Marc-Antoine Mathieu: “The poetry of the labyrinth has always attracted me.

It comes from my readings of Jose-Luis Borges.

@Delcourt 2022

What does this very beautiful board where you represent the brain of a human in the shape of a labyrinth mean to you?

The poetry of the labyrinth has always attracted me.

It comes from my readings of Jose-Luis Borges.

The image of a labyrinth-shaped brain evokes both the Kafkaesque side of adventure and wandering in a Borgesian universe.

In fact,

Deep Me

slaloms between Kafka, Borges, Soulages and Camus!

Kafka is present in the album by the feeling of helplessness which is distilled there.

But there is also a mad energy that goes through the desire to overcome this helplessness.

And there we find Albert Camus who wrote:

"You have to imagine Sisyphus happy

".

In my opinion, the universal image of the labyrinth is related to that of the rock of Sisyphus.

Human beings seem to be constantly condemned to start their quest for meaning all over again.

But when Camus writes that you have to imagine Sisyphus happy, he suggests that once the rock has fallen back down the mountain, Sisyphus has time to dream and escape from his mission, time to go back down.

It's the same in labyrinths.

The many cul-de-sacs can sometimes look like avenues or open doors to escape.

A cul-de-sac is never useless.

We always learn from our mistakes... And we can thus achieve an act of free will!

Marc-Antoine Mathieu: “Despite its austere tone, I didn't want to write a disturbing book.

I wanted to write a jubilant book.”

@Delcourt 2022

How did you come out of this album?

We come out changed.

Initially, during confinement, I thought that this album project would take me three or four months.

It took me a year and a half to polish my album.

The more we do in the blueprint, in the chiselling, the more time it takes.

I have the feeling that this album looks like a very tight weave, like a tapestry that plays on the intimate.
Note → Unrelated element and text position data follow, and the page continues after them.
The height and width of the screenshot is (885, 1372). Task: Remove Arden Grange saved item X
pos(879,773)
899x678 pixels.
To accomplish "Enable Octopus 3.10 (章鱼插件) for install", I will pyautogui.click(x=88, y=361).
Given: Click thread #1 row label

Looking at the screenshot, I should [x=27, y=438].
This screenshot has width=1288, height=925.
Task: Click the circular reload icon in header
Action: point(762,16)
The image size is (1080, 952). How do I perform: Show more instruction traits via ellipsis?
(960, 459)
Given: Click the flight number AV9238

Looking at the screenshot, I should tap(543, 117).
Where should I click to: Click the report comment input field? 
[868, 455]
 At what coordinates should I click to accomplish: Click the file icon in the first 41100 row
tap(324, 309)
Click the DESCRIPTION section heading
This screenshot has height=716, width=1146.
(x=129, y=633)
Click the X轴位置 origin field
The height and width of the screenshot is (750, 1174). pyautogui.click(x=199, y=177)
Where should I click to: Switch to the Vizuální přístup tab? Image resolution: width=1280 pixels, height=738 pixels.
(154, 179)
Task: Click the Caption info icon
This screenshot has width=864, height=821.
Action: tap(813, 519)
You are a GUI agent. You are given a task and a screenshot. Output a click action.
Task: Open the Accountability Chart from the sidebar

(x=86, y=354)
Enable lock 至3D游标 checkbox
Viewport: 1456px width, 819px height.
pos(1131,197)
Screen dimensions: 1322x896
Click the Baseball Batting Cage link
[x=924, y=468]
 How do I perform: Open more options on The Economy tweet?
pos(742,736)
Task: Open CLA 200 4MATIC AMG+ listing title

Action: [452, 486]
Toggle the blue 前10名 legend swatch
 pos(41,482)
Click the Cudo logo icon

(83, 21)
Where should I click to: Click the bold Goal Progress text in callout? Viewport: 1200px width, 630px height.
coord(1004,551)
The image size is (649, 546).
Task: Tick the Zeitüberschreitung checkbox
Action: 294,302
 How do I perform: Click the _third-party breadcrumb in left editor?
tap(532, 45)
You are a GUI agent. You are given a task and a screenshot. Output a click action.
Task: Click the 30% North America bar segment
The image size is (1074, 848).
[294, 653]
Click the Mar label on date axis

Sometimes certain creation objects end up shaping you in turn.

That's what happened to me with

Deep Me.

But beware, despite its austere tone, I didn't want to write a disturbing book.

I wanted to write a jubilant book.

A scientist or an artist inevitably rejoices when he works... I let myself embark on something jubilant with Deep Me. But I logically remain a sounding board inscribed in my time.

This is perhaps why the album may seem worrying at first glance.

But it is nothing.

This book wants to go beyond the horizon... even if our horizons have become awfully close lately!

(Laughs)

Deep Me

, screenplay and drawings by Marc-Antoine Mathieu, Delcourt editions, 120 pages – €19.99.